Le groupe de recherche en Droit Privé du Département de Droit Civil organise un cycle de séminaires sur ce sujet, des espaces de discussion entre enseignants et étudiants.

Pendant cette première séance un dialogue entre deux experts a été organisé : d’une part, Martha Lucia Neme, professeur aux départements de Droit Romain et Droit Civil de l’Externado, spécialiste dans le domaine de la bonne foi comme principe général des contrats ; et d’autre part, Javier Facco, professeur à l’Université de Rosario (Argentine) et auteur du livre « Vicisitudes de la buena fe contractual ».

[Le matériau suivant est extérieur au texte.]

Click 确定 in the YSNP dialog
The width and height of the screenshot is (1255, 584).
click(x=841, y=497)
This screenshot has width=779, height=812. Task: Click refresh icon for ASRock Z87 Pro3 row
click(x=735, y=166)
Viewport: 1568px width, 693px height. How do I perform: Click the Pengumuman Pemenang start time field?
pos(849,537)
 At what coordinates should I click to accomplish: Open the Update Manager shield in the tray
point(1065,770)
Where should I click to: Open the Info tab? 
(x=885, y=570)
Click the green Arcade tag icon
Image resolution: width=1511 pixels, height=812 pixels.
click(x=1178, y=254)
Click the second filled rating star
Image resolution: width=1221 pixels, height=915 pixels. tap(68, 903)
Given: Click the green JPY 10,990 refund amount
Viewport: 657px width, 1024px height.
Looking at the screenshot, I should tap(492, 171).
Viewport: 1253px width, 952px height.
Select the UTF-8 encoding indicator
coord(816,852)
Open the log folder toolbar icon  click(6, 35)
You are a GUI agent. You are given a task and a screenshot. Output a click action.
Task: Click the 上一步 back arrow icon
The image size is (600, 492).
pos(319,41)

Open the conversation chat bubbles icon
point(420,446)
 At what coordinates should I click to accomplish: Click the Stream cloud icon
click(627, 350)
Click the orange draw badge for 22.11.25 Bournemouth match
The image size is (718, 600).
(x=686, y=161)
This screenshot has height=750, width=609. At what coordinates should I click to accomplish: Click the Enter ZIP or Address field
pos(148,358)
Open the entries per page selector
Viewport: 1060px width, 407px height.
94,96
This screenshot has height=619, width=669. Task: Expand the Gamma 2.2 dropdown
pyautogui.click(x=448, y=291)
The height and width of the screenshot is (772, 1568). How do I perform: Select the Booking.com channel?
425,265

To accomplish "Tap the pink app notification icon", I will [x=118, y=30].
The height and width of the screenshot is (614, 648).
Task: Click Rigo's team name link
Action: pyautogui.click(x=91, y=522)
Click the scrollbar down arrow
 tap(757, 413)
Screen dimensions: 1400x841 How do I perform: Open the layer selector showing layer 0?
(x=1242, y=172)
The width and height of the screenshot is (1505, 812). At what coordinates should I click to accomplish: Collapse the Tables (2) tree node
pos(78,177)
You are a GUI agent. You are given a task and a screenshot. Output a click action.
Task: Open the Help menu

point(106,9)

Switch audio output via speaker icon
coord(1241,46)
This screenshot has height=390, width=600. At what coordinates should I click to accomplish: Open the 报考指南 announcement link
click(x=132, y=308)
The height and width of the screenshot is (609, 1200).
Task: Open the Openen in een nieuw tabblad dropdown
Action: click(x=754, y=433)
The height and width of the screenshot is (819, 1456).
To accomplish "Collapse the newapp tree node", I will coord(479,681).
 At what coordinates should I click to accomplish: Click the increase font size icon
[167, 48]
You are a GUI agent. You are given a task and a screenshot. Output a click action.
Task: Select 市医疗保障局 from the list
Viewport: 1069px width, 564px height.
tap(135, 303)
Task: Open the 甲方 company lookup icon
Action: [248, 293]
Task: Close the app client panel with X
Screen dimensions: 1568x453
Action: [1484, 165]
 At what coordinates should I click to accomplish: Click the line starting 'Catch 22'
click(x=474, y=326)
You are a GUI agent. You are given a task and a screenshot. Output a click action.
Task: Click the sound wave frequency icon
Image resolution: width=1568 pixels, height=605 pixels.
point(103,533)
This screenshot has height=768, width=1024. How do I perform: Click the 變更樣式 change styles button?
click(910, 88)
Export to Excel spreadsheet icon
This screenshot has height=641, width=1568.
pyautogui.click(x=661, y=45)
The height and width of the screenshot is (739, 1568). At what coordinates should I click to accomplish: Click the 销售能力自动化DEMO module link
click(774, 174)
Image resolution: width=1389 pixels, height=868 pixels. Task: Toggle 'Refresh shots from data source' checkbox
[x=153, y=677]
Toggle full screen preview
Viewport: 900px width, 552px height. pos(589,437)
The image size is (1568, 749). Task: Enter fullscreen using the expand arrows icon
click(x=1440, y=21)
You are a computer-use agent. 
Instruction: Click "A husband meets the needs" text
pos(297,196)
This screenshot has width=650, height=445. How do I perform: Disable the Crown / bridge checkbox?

Le sujet analysé par les enseignants a été « la bonne foi comme principe des contrats privés ». Selon Mme Neme, le domaine d’action de la bonne foi est très vaste et complexe car toute une série de principes y est en jeu et divers intérêts doivent être pris en compte en même temps. Elle a affirmé que la bonne foi contemporaine est très liée à la tradition, c’est-à-dire que le concept de bonne foi est très solide et ancré dans les sociétés.

Pour Javier Facco, le principe de la bonne foi est une valeur inoxydable, qui intègre des notions telles que la confiance, la transparence, la loyauté, mais qui au cours du temps a aussi élargi son domaine sémantique et d’autres significations sont apparues.

Les experts ont été d’accord sur l’idée qu’il y a une profonde relation entre la bonne foi et divers concepts anciens et contemporains.